El nerviosismo previo de las excursionistas, de una u otra generación, era el mismo. La preparación de la mochila, incluyendo un saco de dormir y el peluche, ¡que no falte!, junto a ese montón de cosas que ponen las madres –mudas, pijama, camisetas, útiles de aseo– que luego no se utilizarán. Las prisas para llegar a la hora de la salida del bus. Por fin, sentadas en el autocar, el viaje hasta las inmediaciones de Lekunberri. Llegar y dejar el equipo en la parte superior de las literas del antiguo caserón. Las explicaciones previas que nadie atiende ni entiende y, al fin, comienza la aventura.

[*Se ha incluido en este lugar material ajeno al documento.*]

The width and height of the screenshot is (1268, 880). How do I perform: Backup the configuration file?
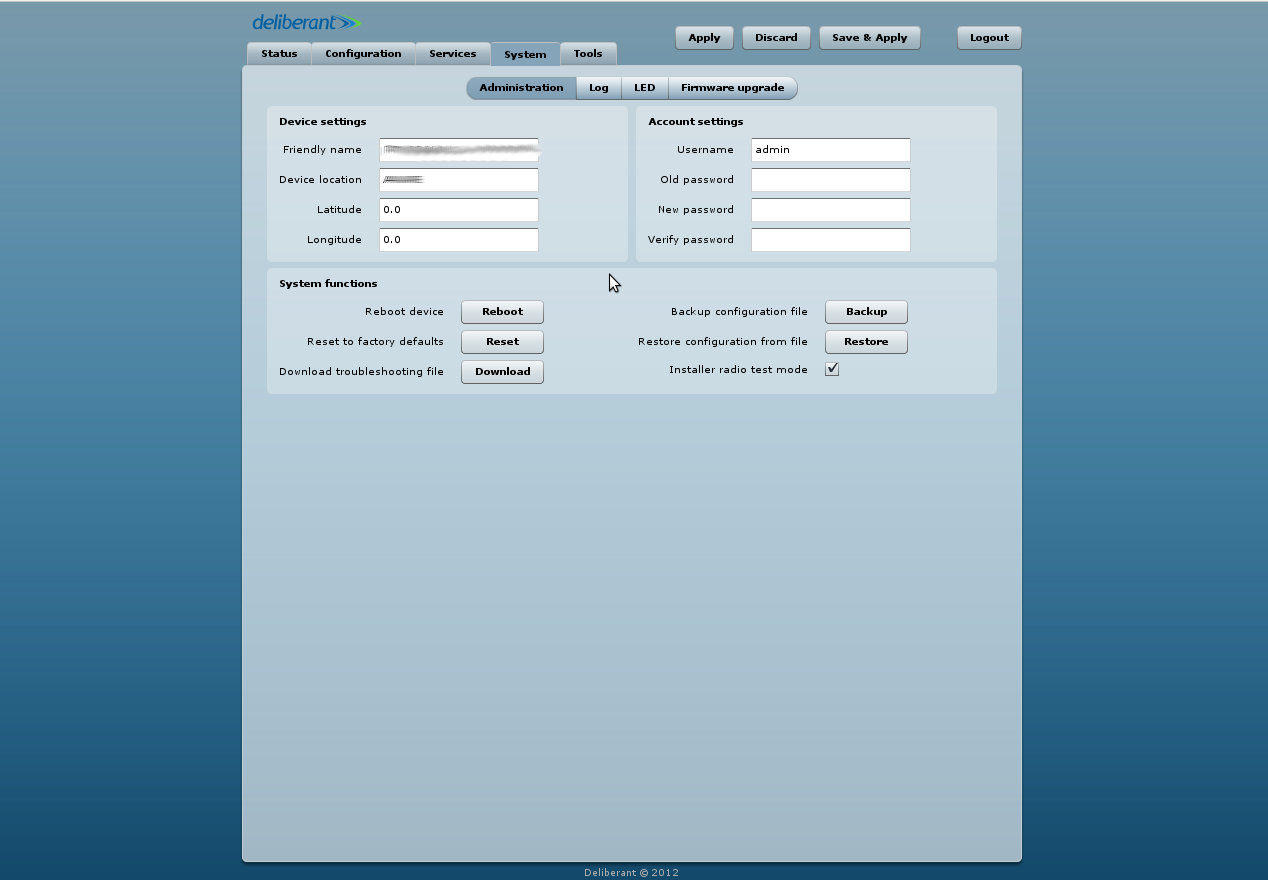click(x=866, y=312)
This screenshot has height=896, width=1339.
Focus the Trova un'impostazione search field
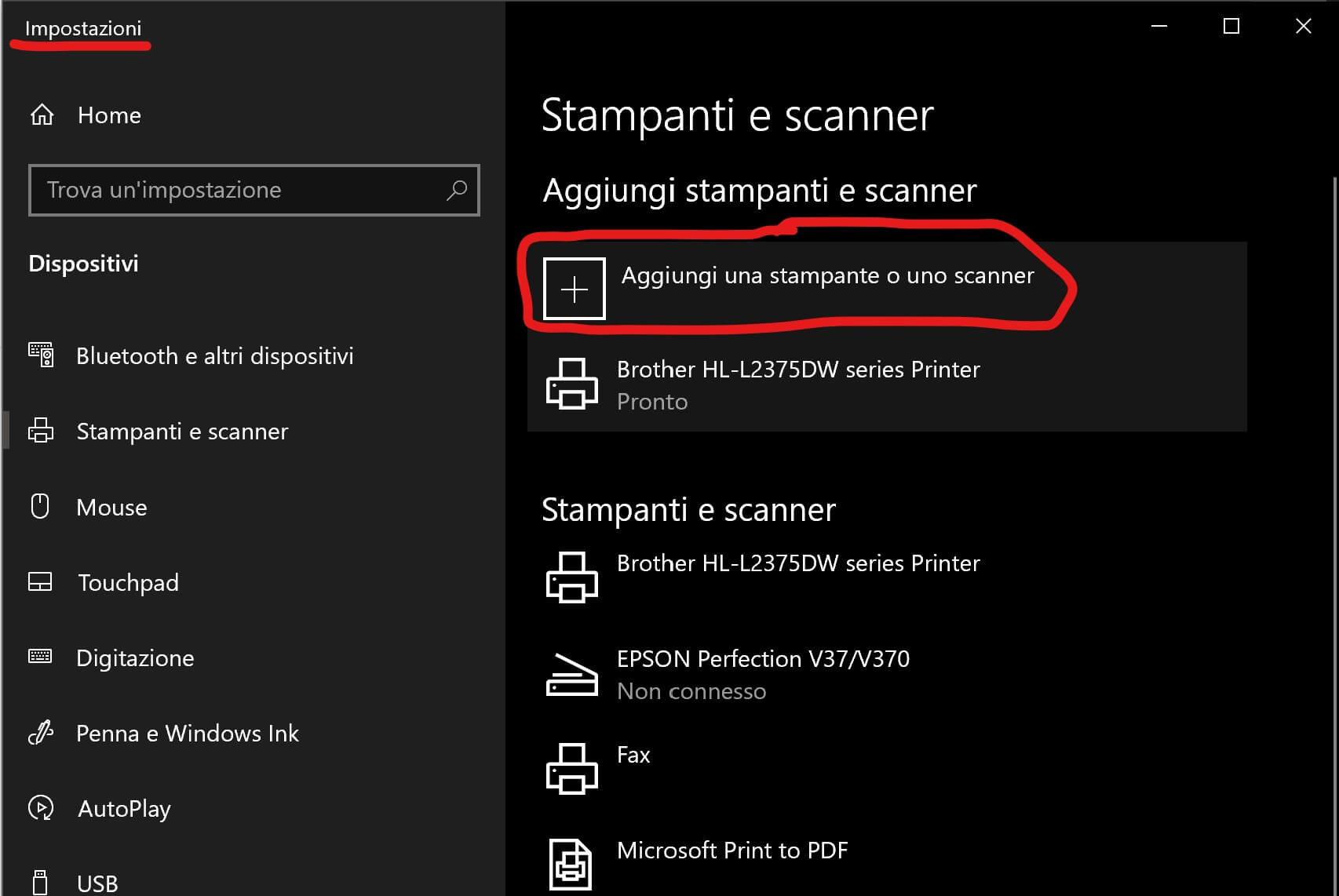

Se adentraron, a la luz de las linternas, en Tomasen zuloa una cueva enorme, donde los monitores les contaron la leyenda de Mari. Superado el canguelo, realizaron unas prácticas de laboratorio, tiñeron camisetas con cúrcuma y sal; participaron en juegos varios al aire libre. Merendaron pan con una onza de chocolate, una novedad para muchos infantes urbanitas acostumbrados a esas porquerías industriales. Después de cenar, celebraron una disko festa, donde bailaron, sólo las chicas, porque los chicos, tan gamberretes cuando están en grupo, son vergonzosos en estas lides individuales, cosas de nuestra genética ancestral y no disponían de esa barra en la que se acodarán dentro de unos años. La noche fue breve y sin lágrimas furtivas.

Al día siguiente, visitaron un caserío con animales y coincidieron con dos veterinarios que, intuyo por el relato, hacían diagnósticos de gestación o inseminaban vacas, porque introdujeron el brazo izquierdo enguantado por el recto y extrajeron todo el contenido, lo que impresionó sobremanera a la chiquillería. Bien. A ver si hacemos cantera porque las Ciencias Veterinarias son mucho más que la clínica de mascotas. Por último, después de comer una paella extraordinaria, vuelta a casa en el autobús.

En este caso, como en el primero, enorme satisfacción de las excursionistas y cansancio que, tras la ducha intensa y frugal cena, les sumió en un profundo sueño. Emoción para padres y familiares y agradecimiento para las profesoras, andereñoak, por la iniciativa, gestión y acompañamiento permanente. Uno también tiene su corazoncito. Gracias por su comprensión.

Hoy domingo

Arroz marinero con mejillones y langostinos. Tacos de xapo rebozados. Ensalada verde. Tinto Club de Cosecheros, reserva 2015, Muruamendiaraz. Café.